> [Exercise task a]: Convert the listing, from its first line through the line containing "Click the Certificates", into a Markdown table with the columns Row and Line. Skip blank lines.

> [Selected passage]:
"""

They were all dependent upon what may be called THE “ISKCON” NARRATIVE, and that is what constitutes the analogous “ISKCON” Jenga Tower as per this month’s presentation. They remain dependent upon it for their reputations, which some consider to be exalted.

We do not at all share that view. On the contrary, we hold the Old Guard responsible for all the major deviation that went down before and since the first major deviation of March, 1978. It could not have gone down without their help and if there were not many misconceptions they upheld about what Prabhupäda had actually authorized.

The various blocks underpinning the “ISKCON” Jenga Tower constitute those misconceptions, rationalizations, and flawed pre-suppositions. They deserve to be pulled out from underneath the tower, seen for what they are, and then thrown into the trash can. In the process, the reputations of the Old Guard also deserve to be trashed since their statuses are not more important than Lord Caitanya’s Golden Age.

Indeed, their reputations deserve to be tainted in order to remove their influence from the “ISKCON” super-structure, a dome which is compressing the re-emergence of Lord Caitanya’s movement. There is little need to get into either Neo-Mutt or Rittvik here, because they, in different ways with different flawed perspectives, already do not honor many of the blocks constituting the “ISKCON” Jenga Tower. They do, however, recognize a few such misconceptions which still benefit them.

"""

> [Exercise task b]: Carry on the passage about the "ISKCON" Jenga Tower from its final sentence.

> [Supplied entries]:
"""

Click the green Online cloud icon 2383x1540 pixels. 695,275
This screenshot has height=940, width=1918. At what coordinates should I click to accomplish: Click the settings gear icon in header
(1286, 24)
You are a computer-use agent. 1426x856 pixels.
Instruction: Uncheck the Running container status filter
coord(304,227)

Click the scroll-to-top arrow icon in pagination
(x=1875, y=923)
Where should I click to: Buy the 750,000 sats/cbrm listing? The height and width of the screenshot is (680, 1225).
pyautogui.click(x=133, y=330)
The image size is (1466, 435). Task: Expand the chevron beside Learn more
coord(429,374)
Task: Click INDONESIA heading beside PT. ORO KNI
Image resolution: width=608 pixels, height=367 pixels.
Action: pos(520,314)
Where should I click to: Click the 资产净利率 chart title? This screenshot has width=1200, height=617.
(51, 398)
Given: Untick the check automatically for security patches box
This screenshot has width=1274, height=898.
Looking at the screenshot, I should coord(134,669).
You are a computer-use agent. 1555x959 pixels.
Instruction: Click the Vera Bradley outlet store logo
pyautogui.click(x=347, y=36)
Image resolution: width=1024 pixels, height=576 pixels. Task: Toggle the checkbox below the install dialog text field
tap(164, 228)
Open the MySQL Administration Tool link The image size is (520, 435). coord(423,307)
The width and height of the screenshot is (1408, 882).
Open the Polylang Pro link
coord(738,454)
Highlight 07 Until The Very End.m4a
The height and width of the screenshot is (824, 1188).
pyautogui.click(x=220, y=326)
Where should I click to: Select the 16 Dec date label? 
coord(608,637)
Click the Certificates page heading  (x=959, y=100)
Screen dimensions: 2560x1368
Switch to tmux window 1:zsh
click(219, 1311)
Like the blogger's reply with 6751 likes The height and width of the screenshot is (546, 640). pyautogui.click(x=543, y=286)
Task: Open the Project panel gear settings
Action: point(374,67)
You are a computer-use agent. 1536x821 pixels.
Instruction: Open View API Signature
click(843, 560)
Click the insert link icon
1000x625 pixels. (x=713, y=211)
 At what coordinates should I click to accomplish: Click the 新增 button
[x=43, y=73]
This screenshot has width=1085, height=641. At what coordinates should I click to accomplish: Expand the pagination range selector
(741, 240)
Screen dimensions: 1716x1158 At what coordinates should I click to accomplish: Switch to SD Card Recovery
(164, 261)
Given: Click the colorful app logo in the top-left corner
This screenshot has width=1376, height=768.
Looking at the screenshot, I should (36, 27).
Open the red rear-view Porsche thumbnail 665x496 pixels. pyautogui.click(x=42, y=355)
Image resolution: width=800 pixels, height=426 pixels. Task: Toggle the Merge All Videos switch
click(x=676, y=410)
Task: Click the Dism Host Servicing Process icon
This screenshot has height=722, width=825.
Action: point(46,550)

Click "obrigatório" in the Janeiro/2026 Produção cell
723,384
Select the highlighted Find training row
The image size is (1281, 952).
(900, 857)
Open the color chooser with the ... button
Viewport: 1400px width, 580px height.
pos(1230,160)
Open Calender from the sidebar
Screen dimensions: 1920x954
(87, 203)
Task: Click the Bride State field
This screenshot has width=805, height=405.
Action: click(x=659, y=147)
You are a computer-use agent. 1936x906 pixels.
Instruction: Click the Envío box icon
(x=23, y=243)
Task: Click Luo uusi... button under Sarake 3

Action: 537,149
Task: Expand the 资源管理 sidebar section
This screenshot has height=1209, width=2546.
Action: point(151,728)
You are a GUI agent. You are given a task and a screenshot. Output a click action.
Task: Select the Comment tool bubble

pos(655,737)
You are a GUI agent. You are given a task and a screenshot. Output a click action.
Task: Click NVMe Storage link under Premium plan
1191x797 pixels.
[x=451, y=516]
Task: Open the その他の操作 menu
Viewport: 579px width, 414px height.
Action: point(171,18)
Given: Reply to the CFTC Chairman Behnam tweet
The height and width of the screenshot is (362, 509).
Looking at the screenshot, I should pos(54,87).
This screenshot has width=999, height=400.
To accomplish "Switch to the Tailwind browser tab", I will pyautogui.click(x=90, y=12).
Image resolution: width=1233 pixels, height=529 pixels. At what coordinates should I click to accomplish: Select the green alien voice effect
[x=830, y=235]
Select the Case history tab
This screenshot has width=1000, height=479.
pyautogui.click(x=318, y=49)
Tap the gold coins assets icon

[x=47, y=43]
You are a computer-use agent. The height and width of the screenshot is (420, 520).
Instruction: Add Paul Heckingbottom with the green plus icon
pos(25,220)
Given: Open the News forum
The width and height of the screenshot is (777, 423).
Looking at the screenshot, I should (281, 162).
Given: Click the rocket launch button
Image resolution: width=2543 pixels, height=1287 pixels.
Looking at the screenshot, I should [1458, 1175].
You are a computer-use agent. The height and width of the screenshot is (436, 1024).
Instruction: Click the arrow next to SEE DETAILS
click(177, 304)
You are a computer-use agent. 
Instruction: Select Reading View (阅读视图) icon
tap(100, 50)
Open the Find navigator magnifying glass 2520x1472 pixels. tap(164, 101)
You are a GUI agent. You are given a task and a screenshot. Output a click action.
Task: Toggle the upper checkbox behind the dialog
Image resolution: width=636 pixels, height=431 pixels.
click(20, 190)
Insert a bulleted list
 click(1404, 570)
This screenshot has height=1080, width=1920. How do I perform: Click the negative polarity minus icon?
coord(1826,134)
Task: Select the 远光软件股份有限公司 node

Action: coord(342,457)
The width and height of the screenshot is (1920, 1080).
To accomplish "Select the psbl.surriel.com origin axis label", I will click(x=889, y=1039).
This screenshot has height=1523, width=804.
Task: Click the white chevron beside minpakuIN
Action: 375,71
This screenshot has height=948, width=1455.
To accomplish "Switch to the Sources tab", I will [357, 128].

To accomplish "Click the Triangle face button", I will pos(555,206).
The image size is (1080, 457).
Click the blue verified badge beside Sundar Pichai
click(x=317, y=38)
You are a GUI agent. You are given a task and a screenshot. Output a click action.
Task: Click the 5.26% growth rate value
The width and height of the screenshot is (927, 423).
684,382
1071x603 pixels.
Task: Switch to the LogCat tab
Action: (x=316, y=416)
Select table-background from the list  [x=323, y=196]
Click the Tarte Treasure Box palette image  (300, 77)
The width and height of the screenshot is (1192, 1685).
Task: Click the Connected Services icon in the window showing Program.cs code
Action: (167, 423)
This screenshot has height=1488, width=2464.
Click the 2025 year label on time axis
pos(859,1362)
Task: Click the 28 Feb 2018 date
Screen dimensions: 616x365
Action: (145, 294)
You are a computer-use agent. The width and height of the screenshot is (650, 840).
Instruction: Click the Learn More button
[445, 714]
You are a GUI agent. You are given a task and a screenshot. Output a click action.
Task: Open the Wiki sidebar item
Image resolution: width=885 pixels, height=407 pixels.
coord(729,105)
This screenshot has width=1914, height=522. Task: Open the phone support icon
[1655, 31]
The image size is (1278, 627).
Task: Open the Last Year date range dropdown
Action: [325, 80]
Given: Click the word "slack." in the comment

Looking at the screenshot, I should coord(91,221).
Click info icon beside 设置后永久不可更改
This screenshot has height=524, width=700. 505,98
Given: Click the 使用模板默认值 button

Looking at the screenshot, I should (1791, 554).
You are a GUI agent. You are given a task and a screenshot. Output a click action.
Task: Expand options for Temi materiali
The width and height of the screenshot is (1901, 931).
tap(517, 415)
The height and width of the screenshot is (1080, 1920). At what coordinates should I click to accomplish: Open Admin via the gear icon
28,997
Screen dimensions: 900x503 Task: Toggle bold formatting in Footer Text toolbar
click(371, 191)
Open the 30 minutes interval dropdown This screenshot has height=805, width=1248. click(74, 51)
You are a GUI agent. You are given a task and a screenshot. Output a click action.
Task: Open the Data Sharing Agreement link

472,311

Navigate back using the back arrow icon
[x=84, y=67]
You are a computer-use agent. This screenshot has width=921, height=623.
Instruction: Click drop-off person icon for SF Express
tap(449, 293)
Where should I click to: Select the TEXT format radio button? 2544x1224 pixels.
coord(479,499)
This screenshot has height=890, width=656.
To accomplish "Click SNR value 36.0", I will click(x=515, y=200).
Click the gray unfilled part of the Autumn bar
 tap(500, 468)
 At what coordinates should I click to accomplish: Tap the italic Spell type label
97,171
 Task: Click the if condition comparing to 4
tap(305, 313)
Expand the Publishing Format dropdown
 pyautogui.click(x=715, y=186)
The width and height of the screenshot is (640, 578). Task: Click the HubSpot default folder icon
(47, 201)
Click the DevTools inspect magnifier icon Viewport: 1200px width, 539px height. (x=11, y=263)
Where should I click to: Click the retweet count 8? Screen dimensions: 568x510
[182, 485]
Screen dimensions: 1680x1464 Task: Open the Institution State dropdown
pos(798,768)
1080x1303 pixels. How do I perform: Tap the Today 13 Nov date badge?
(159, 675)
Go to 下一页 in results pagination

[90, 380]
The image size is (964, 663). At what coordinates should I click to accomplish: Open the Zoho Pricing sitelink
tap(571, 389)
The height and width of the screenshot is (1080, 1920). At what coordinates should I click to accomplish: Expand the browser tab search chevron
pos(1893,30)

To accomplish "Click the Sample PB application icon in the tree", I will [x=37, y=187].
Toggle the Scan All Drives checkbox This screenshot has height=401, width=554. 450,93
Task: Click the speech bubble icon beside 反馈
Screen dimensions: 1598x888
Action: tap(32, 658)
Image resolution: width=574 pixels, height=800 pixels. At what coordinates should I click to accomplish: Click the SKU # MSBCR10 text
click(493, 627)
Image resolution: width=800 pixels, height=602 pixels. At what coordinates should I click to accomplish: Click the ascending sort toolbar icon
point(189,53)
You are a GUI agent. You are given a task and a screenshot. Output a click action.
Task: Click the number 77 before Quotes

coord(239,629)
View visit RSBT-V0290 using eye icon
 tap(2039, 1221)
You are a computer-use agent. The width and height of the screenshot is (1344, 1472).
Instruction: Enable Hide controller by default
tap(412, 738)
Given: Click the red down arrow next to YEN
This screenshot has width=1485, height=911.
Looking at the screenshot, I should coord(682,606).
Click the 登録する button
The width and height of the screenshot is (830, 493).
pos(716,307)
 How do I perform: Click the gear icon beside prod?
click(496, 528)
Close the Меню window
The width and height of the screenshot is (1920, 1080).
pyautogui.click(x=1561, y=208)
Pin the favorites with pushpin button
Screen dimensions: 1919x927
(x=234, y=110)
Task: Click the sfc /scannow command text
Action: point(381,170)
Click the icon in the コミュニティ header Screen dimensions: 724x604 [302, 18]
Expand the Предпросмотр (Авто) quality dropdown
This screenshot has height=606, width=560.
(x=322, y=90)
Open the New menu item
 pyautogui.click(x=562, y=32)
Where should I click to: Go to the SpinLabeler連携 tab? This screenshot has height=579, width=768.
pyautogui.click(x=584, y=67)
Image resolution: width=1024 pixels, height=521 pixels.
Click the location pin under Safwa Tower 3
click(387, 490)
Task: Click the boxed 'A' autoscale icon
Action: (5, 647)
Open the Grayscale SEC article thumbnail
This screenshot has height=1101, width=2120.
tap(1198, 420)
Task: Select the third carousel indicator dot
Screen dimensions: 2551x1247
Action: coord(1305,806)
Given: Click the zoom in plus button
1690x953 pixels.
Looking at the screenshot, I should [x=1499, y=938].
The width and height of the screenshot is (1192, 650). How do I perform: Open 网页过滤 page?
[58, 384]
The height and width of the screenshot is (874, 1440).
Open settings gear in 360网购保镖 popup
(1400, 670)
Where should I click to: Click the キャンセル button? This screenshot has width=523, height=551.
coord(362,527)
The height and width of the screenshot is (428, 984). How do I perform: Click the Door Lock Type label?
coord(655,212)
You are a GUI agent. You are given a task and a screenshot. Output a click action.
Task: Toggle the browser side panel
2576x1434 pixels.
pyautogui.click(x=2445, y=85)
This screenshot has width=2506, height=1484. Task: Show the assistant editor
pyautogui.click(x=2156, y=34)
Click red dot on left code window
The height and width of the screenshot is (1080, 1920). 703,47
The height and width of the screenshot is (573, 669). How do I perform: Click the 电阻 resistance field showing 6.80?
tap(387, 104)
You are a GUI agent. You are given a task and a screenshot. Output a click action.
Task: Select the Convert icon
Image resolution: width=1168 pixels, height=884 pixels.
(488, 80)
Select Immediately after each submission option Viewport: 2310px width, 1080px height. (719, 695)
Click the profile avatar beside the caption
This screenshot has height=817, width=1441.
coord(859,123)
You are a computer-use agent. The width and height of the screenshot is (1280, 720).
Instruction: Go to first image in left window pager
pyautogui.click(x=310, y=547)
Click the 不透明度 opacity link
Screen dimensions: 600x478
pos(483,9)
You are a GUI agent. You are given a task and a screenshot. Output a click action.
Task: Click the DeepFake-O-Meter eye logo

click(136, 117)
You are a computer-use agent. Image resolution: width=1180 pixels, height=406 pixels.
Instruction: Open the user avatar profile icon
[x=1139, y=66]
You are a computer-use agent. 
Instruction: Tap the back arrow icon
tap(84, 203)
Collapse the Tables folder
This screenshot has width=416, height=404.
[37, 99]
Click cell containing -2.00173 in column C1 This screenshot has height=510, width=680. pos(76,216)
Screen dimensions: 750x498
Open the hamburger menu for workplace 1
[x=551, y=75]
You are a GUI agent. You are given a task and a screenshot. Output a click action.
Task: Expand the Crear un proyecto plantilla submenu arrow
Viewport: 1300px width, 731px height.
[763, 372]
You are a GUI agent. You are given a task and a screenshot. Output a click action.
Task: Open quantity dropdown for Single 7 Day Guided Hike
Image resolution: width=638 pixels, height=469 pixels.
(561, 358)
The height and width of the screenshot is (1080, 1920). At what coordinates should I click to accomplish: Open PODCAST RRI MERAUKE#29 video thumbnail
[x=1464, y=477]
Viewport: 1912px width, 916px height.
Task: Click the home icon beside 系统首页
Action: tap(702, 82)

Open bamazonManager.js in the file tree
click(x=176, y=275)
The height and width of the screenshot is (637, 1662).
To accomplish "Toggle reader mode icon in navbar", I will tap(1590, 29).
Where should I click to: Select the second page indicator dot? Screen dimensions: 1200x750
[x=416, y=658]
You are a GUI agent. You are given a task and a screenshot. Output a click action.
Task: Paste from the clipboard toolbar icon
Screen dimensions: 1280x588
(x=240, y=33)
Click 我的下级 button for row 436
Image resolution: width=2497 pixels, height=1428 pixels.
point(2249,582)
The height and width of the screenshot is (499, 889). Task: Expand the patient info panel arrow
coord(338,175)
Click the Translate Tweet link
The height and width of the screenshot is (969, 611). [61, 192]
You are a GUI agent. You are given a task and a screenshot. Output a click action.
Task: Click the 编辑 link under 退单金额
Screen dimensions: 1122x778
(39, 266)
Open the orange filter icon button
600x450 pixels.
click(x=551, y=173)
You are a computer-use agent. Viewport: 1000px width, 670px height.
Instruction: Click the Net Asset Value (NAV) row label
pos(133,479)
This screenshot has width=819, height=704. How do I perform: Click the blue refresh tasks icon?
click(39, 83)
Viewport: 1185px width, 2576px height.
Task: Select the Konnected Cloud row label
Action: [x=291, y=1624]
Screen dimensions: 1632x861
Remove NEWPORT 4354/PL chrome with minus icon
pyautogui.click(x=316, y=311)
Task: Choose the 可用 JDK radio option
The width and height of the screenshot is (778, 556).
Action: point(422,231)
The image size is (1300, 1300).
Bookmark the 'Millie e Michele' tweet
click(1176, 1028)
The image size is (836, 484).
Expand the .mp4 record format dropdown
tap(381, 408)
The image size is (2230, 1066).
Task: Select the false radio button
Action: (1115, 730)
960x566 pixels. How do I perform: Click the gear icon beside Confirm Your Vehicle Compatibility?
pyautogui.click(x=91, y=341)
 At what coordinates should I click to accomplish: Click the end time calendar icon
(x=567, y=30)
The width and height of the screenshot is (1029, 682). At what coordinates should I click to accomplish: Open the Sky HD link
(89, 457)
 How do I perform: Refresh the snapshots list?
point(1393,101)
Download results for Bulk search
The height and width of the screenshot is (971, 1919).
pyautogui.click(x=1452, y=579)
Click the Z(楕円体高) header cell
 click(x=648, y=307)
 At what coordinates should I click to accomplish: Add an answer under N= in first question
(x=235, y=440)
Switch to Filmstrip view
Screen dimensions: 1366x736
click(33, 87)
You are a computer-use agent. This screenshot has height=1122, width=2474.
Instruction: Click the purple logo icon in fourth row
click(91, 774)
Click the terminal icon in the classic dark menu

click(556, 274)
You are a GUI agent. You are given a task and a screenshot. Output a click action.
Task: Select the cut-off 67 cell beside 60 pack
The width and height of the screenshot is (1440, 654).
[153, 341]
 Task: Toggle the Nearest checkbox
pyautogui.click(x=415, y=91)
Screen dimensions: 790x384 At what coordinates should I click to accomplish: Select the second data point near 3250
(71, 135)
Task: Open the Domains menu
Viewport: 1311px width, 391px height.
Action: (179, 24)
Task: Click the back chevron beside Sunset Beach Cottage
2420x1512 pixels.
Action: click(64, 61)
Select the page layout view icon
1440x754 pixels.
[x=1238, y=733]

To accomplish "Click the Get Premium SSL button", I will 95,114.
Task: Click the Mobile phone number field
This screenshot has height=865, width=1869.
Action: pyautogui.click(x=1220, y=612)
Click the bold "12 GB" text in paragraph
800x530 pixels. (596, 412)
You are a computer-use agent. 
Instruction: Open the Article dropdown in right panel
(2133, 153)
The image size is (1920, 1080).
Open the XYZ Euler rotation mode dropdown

"""

> [Expected answer a]:
| Row | Line |
|---|---|
| 1 | Click the green Online cloud icon 2383x1540 pixels. 695,275 |
| 2 | This screenshot has height=940, width=1918. At what coordinates should I click to accomplish: Click the settings gear icon in header |
| 3 | (1286, 24) |
| 4 | You are a computer-use agent. 1426x856 pixels. |
| 5 | Instruction: Uncheck the Running container status filter |
| 6 | coord(304,227) |
| 7 | Click the scroll-to-top arrow icon in pagination |
| 8 | (x=1875, y=923) |
| 9 | Where should I click to: Buy the 750,000 sats/cbrm listing? The height and width of the screenshot is (680, 1225). |
| 10 | pyautogui.click(x=133, y=330) |
| 11 | The image size is (1466, 435). Task: Expand the chevron beside Learn more |
| 12 | coord(429,374) |
| 13 | Task: Click INDONESIA heading beside PT. ORO KNI |
| 14 | Image resolution: width=608 pixels, height=367 pixels. |
| 15 | Action: pos(520,314) |
| 16 | Where should I click to: Click the 资产净利率 chart title? This screenshot has width=1200, height=617. |
| 17 | (51, 398) |
| 18 | Given: Untick the check automatically for security patches box |
| 19 | This screenshot has width=1274, height=898. |
| 20 | Looking at the screenshot, I should coord(134,669). |
| 21 | You are a computer-use agent. 1555x959 pixels. |
| 22 | Instruction: Click the Vera Bradley outlet store logo |
| 23 | pyautogui.click(x=347, y=36) |
| 24 | Image resolution: width=1024 pixels, height=576 pixels. Task: Toggle the checkbox below the install dialog text field |
| 25 | tap(164, 228) |
| 26 | Open the MySQL Administration Tool link The image size is (520, 435). coord(423,307) |
| 27 | The width and height of the screenshot is (1408, 882). |
| 28 | Open the Polylang Pro link |
| 29 | coord(738,454) |
| 30 | Highlight 07 Until The Very End.m4a |
| 31 | The height and width of the screenshot is (824, 1188). |
| 32 | pyautogui.click(x=220, y=326) |
| 33 | Where should I click to: Select the 16 Dec date label?  |
| 34 | coord(608,637) |
| 35 | Click the Certificates page heading  (x=959, y=100) |

> [Expected answer b]:
It is the “ISKCON” Old Guard which is the chief problem holding those blocks of its Jenga Tower in place. Their shared narrative differs from those pushed by Neo-Mutt and Rittvik. However, it would compound the difficulty to elucidate if we chose to get into a comparative study; as such we choose to instead target the “ISKCON” narrative only.

Let us now consider who are the members of the Old Guard of “ISKCON,” and who are not. First of all, its active members must be alive; the dead have no title and no membership. Some of the Old Guard has died off, as could only have been expected, although most of them are still living. As such, those men continue to exert their influence.

Neither the third echelon nor the newcomers are (or can be) members of the Old Guard. Eligibility was cut off even before His Divine Grace left the scene. They are all current or former members of the higher two echelons of the cult. All of the great pretenders were G.B.C. members, but some betrayed the narrative and lost their status in the process.

Hansadutta was one of these. Four great pretenders, including Hansadutta, are dead, and one other is in bad shape, although his membership is still viable. Only one member of the Old Guard is still on the G.B.C., as it has had almost a complete turnover since the late Seventies.

One of the protocols of the Old Guard is not to advertise the blocks of their Jenga Tower openly. These misconceptions and rationalizations are highly contagious on the astral plane, and, as such, they prefer to vibe them. Still, every now and then, they will verbalize one . . . particularly, the chief block. If that one is removed, the their tower collapses.

Hansadutta sometimes defied this tactic. In other words, sometimes he was blatant. For example, he openly preached that, if you were under the command of a devotee in the movement here on Earth, that subordination would continue in the spiritual world. Those who bought into this (with whomever they did so with) were little more than silly putty in the hands of that particular member of the Old Guard.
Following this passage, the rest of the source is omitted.